Basic principle of traffic signing - if a sign already exists to achieve the desired result, do not invent something non-prescribed to achieve the desired result.
There's a fundamental difference - the no slow vehicles signs on the A1 and A470 (I also think the A45?) are part time restrictions. Now we know what happens when you try and put variable mandatory maximum speed limits on all purpose roads (everyone poos themselves and you get the A14 not M fiasco), so the same problems exist when you would try and apply a variable mandatory minimum speed limit by logical extension.
Maybe roads like the Westtoon Bypass and the A470 should have been opened as motorways to avoid this issue in the first place, now there's a thought.
They haven't got a hard shoulder, so they'd have to be Smart Mot...................
Ooops.
Patience is not a virtue - it's a concept invented by the dozy beggars who are unable to think quickly enough.
Rillington wrote: ↑Sun Oct 22, 2023 12:18
It's interesting to look back at these old motorway signs and it got me wondering what proportion of original motorway signage is still in situ.
It depends on the age of the motorway.

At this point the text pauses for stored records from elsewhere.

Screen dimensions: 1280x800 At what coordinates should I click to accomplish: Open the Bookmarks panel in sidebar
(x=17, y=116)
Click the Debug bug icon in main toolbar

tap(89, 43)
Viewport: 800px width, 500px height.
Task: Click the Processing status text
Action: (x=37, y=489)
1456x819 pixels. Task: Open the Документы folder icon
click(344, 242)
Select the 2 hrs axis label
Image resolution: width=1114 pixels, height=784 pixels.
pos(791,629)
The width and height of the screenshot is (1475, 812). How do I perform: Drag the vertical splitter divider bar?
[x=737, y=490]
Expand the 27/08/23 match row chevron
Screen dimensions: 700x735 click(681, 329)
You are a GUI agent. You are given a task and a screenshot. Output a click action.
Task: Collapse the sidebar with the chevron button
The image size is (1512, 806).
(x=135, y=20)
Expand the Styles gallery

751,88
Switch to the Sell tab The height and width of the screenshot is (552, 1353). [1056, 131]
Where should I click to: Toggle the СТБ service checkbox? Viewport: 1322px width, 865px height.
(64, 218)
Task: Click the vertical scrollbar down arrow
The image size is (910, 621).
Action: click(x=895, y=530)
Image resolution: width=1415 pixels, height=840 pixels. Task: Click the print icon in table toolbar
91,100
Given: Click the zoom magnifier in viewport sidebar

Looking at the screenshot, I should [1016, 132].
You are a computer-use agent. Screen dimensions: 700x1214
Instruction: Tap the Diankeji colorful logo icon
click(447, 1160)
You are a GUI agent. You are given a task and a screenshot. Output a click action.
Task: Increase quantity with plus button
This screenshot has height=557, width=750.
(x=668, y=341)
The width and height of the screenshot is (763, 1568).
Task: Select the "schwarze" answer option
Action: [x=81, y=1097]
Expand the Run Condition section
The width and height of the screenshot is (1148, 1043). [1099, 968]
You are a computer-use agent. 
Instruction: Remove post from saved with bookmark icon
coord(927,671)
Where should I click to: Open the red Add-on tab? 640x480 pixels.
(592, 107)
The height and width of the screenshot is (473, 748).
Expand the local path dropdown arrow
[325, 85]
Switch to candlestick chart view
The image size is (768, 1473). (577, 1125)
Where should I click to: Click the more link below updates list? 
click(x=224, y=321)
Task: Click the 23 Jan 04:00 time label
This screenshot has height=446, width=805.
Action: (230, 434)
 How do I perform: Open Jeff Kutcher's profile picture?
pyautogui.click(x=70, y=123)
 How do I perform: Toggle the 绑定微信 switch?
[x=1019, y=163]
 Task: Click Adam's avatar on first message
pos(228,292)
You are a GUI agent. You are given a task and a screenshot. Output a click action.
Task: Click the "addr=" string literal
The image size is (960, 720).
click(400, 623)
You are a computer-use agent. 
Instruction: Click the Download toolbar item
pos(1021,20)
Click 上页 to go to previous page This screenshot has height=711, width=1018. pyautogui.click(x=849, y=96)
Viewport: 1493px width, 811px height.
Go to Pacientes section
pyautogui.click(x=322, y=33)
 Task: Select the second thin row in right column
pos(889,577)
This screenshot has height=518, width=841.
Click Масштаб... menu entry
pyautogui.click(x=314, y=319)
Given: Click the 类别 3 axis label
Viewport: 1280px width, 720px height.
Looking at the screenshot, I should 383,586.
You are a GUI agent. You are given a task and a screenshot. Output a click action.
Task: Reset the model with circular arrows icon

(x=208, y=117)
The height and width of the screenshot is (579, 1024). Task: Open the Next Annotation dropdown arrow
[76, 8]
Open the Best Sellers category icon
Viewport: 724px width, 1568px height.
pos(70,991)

Nothing of the original 1958 M6 Preston Bypass signage remains as the motorway there has been widened twice. On the other hand, much of the M6(Toll) and M60 NE quadrant signage will be original. All of the Yorkshire A1(M) signage will be original.
Thank you for your thoughts Nowster. Obviously, more recent motorways are more likely to still have their original signage still in place and I guess I was thinking of the original tranche of motorways when I posted this comment rather than those built since, say, the introduction of the Traffic Signs Regulations and General Directions 1994 when the RCS change which saw destinations which were not on the road in question stop being indicated between parentheses.
A lot of the motorway signs erected in the early 2000s are now peeling and are needing replacement. There are likely to be some from the 1970s (like the Keele services central reservation sign) which are survivors.
I'd hazard a guess that some of the less upgraded bits of the network (eg. 1950s/1960s A1(M) stretches, M50, bits of the M5, bits of the M4 beyond Swansea, etc.) have the older signs.